◆ Input material
· · ·
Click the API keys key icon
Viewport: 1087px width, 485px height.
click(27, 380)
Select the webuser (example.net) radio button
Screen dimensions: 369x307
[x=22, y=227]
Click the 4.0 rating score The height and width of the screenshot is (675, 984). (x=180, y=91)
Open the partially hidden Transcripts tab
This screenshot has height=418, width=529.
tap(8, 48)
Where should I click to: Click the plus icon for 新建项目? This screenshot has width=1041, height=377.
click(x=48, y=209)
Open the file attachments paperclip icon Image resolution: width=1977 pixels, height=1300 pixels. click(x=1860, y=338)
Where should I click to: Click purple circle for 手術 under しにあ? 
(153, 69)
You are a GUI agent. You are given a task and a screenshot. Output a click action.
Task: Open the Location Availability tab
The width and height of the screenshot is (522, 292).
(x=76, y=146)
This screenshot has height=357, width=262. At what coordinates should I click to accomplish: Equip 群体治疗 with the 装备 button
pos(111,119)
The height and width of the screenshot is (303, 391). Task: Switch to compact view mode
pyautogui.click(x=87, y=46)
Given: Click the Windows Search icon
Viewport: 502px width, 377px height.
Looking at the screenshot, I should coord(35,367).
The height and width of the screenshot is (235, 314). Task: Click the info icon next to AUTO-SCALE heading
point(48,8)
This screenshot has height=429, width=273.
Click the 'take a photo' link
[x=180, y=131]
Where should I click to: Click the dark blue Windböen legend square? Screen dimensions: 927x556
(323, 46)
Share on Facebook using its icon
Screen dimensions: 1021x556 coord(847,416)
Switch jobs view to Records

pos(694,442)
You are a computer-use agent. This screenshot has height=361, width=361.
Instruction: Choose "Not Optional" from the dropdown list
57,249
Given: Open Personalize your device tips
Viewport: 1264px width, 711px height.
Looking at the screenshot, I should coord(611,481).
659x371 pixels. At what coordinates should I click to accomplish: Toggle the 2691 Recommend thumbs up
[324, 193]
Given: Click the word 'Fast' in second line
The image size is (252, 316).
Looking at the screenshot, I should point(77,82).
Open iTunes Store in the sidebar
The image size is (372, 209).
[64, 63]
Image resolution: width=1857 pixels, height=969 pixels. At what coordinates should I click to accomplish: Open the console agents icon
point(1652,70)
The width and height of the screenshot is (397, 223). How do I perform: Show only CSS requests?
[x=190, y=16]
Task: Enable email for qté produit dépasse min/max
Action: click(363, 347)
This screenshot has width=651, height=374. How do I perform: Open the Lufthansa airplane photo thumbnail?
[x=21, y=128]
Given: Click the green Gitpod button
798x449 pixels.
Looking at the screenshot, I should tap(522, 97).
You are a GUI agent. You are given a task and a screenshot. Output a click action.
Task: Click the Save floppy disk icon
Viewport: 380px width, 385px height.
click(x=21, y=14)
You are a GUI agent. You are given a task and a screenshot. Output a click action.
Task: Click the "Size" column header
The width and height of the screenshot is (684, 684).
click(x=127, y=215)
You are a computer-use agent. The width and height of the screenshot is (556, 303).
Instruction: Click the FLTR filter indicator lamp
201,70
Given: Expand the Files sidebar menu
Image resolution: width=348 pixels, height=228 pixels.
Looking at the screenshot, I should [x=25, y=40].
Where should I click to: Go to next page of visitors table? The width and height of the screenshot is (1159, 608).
· · ·
◆ What the task requires
Rewrite all of the data above, swapping every "Viewport" for "Display" and leaving everything else unchanged.

◆ Written response
Click the API keys key icon
Display: 1087px width, 485px height.
click(27, 380)
Select the webuser (example.net) radio button
Screen dimensions: 369x307
[x=22, y=227]
Click the 4.0 rating score The height and width of the screenshot is (675, 984). (x=180, y=91)
Open the partially hidden Transcripts tab
This screenshot has height=418, width=529.
tap(8, 48)
Where should I click to: Click the plus icon for 新建项目? This screenshot has width=1041, height=377.
click(x=48, y=209)
Open the file attachments paperclip icon Image resolution: width=1977 pixels, height=1300 pixels. click(x=1860, y=338)
Where should I click to: Click purple circle for 手術 under しにあ? 
(153, 69)
You are a GUI agent. You are given a task and a screenshot. Output a click action.
Task: Open the Location Availability tab
The width and height of the screenshot is (522, 292).
(x=76, y=146)
This screenshot has height=357, width=262. At what coordinates should I click to accomplish: Equip 群体治疗 with the 装备 button
pos(111,119)
The height and width of the screenshot is (303, 391). Task: Switch to compact view mode
pyautogui.click(x=87, y=46)
Given: Click the Windows Search icon
Display: 502px width, 377px height.
Looking at the screenshot, I should coord(35,367).
The height and width of the screenshot is (235, 314). Task: Click the info icon next to AUTO-SCALE heading
point(48,8)
This screenshot has height=429, width=273.
Click the 'take a photo' link
[x=180, y=131]
Where should I click to: Click the dark blue Windböen legend square? Screen dimensions: 927x556
(323, 46)
Share on Facebook using its icon
Screen dimensions: 1021x556 coord(847,416)
Switch jobs view to Records

pos(694,442)
You are a computer-use agent. This screenshot has height=361, width=361.
Instruction: Choose "Not Optional" from the dropdown list
57,249
Given: Open Personalize your device tips
Display: 1264px width, 711px height.
Looking at the screenshot, I should coord(611,481).
659x371 pixels. At what coordinates should I click to accomplish: Toggle the 2691 Recommend thumbs up
[324, 193]
Given: Click the word 'Fast' in second line
The image size is (252, 316).
Looking at the screenshot, I should point(77,82).
Open iTunes Store in the sidebar
The image size is (372, 209).
[64, 63]
Image resolution: width=1857 pixels, height=969 pixels. At what coordinates should I click to accomplish: Open the console agents icon
point(1652,70)
The width and height of the screenshot is (397, 223). How do I perform: Show only CSS requests?
[x=190, y=16]
Task: Enable email for qté produit dépasse min/max
Action: click(363, 347)
This screenshot has width=651, height=374. How do I perform: Open the Lufthansa airplane photo thumbnail?
[x=21, y=128]
Given: Click the green Gitpod button
798x449 pixels.
Looking at the screenshot, I should tap(522, 97).
You are a GUI agent. You are given a task and a screenshot. Output a click action.
Task: Click the Save floppy disk icon
Display: 380px width, 385px height.
click(x=21, y=14)
You are a GUI agent. You are given a task and a screenshot. Output a click action.
Task: Click the "Size" column header
The width and height of the screenshot is (684, 684).
click(x=127, y=215)
You are a computer-use agent. The width and height of the screenshot is (556, 303).
Instruction: Click the FLTR filter indicator lamp
201,70
Given: Expand the Files sidebar menu
Image resolution: width=348 pixels, height=228 pixels.
Looking at the screenshot, I should [x=25, y=40].
Where should I click to: Go to next page of visitors table? The width and height of the screenshot is (1159, 608).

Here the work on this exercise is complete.